_Quoted text_:

○ ○ ○

Watchlist July 2024

July Watchlist 2024

Latest Update: 10 July 2024 - The new CIVICUS Monitor Watchlist highlights serious concerns regarding the exercise of civic freedoms in El Salvador Kyrgyzstan, Mali, Palestine, and Thailand

The Watchlist draws attention to countries where there is a serious decline in respect for civic space, based on an assessment by CIVICUS Monitor research findings, our research partners and consultations with activists on the ground.

In the coming weeks and months, the CIVICUS Monitor will closely track developments in each of these countries as part of efforts to ensure greater pressure is brought to bear on governments. CIVICUS calls upon these governments to do everything in their power to immediately end the ongoing crackdowns and ensure that perpetrators are held to account.

Descriptions of the civic space violations happening in each country are provided below. If you have information to share on civic space in any of these countries, please write to

Kyrgyzstan remains on our Watchlist following the President’s signing of the contentious “foreign agent” law on 2 April, 2024. Non-governmental organisations that receive funding from abroad and engage in so-called political activities must now register as “foreign representatives” by 16 July. Those who fail to do so risk suspension of their activities or liquidation. Reports indicate that some organisations have already shut down their operations due to fears of the law's potential consequences.

Following a protracted process, over 20 journalists, activists, human rights defenders, and opposition figures arrested in the so-called “Kempir-Abad case” in 2022 were acquitted on 14 June 2024. However, the prosecution has appealed this ruling and authorities continue to detain critics on trumped-up charges, threatening them with heavy prison sentences.

Eleven journalists from the investigative group Temirov Live, arrested in January 2024 on charges of calling for “disobedience” and riots related to their reporting, went on trial in June. If convicted, they could face up to eight years in prison. At the start of the trial, four remained in pre-trial detention, including Makhabat Tajibek kyzy, the director of Temirov Live and wife of the group’s chief editor, Bolot Temirov, who was expelled from the country in 2022. She reported being beaten by a prison officer in April, with representatives of the Ombudsperson’s office confirming she had suffered bruises to her face, hands and body. However, the prosecutor’s office later announced the closure of the investigation into her allegations, accusing her of staging her own injuries.

○ ○ ○

_Stored rows_:
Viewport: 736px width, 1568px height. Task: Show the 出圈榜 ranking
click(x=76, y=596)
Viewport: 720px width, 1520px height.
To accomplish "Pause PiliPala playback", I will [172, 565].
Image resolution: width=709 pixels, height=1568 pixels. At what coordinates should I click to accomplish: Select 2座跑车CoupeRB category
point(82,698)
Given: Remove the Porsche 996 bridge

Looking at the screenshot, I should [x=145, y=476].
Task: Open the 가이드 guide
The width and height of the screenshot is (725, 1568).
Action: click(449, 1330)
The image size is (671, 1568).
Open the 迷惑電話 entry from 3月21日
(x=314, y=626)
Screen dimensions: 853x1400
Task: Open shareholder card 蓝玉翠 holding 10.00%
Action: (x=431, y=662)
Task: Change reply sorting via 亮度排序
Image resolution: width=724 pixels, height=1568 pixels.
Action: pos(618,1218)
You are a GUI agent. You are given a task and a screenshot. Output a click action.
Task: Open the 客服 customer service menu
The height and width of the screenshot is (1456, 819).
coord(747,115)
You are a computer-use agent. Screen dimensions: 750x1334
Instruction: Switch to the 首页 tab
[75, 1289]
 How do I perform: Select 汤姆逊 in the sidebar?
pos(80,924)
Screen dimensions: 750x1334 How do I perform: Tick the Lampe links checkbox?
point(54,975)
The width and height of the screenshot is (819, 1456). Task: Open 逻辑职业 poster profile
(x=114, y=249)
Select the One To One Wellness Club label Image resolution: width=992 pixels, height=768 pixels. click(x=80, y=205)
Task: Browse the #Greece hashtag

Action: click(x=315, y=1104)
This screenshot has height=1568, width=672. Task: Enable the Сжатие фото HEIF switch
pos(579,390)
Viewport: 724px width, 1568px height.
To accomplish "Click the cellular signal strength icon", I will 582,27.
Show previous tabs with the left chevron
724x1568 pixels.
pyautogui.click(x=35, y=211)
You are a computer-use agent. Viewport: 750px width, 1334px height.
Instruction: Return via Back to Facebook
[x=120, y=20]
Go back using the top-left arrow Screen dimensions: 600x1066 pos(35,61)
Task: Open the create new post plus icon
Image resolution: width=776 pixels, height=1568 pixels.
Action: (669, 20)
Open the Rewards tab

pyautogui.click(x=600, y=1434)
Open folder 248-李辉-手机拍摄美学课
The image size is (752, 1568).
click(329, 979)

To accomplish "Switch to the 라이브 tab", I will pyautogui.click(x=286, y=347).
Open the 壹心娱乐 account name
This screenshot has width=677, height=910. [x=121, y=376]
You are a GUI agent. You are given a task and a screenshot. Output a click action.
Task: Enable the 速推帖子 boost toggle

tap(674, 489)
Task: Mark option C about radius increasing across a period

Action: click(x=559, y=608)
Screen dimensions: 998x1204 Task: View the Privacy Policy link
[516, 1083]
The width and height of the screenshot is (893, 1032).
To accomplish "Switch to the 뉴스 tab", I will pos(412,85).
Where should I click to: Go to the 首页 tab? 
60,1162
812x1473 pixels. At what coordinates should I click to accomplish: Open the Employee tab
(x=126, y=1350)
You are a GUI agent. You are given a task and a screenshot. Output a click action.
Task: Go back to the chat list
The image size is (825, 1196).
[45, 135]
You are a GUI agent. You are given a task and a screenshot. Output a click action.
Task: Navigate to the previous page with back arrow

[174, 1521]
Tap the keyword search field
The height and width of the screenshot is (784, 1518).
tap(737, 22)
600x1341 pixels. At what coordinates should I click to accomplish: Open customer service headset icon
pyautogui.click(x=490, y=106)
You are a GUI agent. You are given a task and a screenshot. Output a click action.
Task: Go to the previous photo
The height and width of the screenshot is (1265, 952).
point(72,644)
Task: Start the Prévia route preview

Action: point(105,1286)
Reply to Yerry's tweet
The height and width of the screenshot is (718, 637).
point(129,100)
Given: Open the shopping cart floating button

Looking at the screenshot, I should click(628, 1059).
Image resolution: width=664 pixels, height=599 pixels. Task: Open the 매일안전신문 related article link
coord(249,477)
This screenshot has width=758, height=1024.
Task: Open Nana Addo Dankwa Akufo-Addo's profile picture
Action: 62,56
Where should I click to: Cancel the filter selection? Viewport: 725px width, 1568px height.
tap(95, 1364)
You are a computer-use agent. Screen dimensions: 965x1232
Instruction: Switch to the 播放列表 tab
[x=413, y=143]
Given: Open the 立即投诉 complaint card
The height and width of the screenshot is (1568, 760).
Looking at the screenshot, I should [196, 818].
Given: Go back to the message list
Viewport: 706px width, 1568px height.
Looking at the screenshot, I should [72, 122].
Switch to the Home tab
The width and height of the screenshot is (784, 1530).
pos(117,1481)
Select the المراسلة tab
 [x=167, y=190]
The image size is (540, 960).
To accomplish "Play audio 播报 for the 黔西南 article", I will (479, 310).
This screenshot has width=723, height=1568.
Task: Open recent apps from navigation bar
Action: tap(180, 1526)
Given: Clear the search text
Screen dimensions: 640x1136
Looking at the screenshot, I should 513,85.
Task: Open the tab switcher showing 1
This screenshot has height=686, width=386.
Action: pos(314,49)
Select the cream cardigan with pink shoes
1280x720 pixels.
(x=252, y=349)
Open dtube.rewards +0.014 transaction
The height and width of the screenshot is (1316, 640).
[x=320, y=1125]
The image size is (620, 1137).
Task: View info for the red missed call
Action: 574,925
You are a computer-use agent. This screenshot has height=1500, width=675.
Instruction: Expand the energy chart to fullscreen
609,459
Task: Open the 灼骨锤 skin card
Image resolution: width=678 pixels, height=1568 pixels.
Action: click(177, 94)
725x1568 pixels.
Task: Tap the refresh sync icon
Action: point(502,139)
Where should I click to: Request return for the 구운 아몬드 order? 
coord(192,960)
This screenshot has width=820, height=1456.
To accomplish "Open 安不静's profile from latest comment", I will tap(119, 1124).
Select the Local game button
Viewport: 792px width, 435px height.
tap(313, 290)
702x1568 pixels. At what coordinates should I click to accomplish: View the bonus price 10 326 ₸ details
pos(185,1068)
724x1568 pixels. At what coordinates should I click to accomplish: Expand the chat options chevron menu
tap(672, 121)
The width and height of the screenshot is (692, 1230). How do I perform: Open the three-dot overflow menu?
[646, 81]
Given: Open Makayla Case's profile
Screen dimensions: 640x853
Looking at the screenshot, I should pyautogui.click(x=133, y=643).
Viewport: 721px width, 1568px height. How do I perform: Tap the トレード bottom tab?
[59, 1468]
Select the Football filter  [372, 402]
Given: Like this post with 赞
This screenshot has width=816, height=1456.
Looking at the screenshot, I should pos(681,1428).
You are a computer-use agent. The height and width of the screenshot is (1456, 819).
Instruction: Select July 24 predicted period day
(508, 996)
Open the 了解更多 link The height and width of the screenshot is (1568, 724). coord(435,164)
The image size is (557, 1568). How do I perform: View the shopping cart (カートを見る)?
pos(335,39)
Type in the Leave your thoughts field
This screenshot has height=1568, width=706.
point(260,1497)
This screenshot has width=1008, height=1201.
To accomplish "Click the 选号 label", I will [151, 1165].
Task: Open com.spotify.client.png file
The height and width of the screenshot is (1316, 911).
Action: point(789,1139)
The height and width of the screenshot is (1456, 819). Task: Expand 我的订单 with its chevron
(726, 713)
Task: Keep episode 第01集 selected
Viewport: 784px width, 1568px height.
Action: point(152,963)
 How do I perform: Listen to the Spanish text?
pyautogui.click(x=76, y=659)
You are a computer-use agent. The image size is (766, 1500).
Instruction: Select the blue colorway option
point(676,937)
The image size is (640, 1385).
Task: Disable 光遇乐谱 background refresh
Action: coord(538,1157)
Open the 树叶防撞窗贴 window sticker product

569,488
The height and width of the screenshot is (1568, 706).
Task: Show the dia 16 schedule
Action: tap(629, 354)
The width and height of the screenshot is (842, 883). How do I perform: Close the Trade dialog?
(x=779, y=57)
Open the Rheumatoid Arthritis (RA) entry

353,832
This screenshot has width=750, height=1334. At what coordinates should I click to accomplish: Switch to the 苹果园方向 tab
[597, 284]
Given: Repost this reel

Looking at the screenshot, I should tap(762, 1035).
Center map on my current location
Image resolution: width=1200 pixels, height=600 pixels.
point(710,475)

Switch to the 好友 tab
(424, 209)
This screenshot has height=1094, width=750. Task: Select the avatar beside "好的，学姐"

○ ○ ○

_To do_:
[A] Answer these from the Watchlist update, one line each:
(i) On what date did the President of Kyrgyzstan sign the "foreign agent" law?
(ii) On what date were those arrested in the "Kempir-Abad case" acquitted?
(iii) Up to how many years in prison could the Temirov Live journalists face if convicted?
[B] In the records, from the first line to the line with "pos(579,390)", switch "Viewport" to "Screen size" and leave everything else unchanged. Return only those lines.

_Problem solutions_:
[A]
(i) 2 April 2024
(ii) 14 June 2024
(iii) Up to eight years

[B]
Screen size: 736px width, 1568px height. Task: Show the 出圈榜 ranking
click(x=76, y=596)
Screen size: 720px width, 1520px height.
To accomplish "Pause PiliPala playback", I will [172, 565].
Image resolution: width=709 pixels, height=1568 pixels. At what coordinates should I click to accomplish: Select 2座跑车CoupeRB category
point(82,698)
Given: Remove the Porsche 996 bridge

Looking at the screenshot, I should [x=145, y=476].
Task: Open the 가이드 guide
The width and height of the screenshot is (725, 1568).
Action: click(449, 1330)
The image size is (671, 1568).
Open the 迷惑電話 entry from 3月21日
(x=314, y=626)
Screen dimensions: 853x1400
Task: Open shareholder card 蓝玉翠 holding 10.00%
Action: (x=431, y=662)
Task: Change reply sorting via 亮度排序
Image resolution: width=724 pixels, height=1568 pixels.
Action: pos(618,1218)
You are a GUI agent. You are given a task and a screenshot. Output a click action.
Task: Open the 客服 customer service menu
The height and width of the screenshot is (1456, 819).
coord(747,115)
You are a computer-use agent. Screen dimensions: 750x1334
Instruction: Switch to the 首页 tab
[75, 1289]
 How do I perform: Select 汤姆逊 in the sidebar?
pos(80,924)
Screen dimensions: 750x1334 How do I perform: Tick the Lampe links checkbox?
point(54,975)
The width and height of the screenshot is (819, 1456). Task: Open 逻辑职业 poster profile
(x=114, y=249)
Select the One To One Wellness Club label Image resolution: width=992 pixels, height=768 pixels. click(x=80, y=205)
Task: Browse the #Greece hashtag

Action: click(x=315, y=1104)
This screenshot has height=1568, width=672. Task: Enable the Сжатие фото HEIF switch
pos(579,390)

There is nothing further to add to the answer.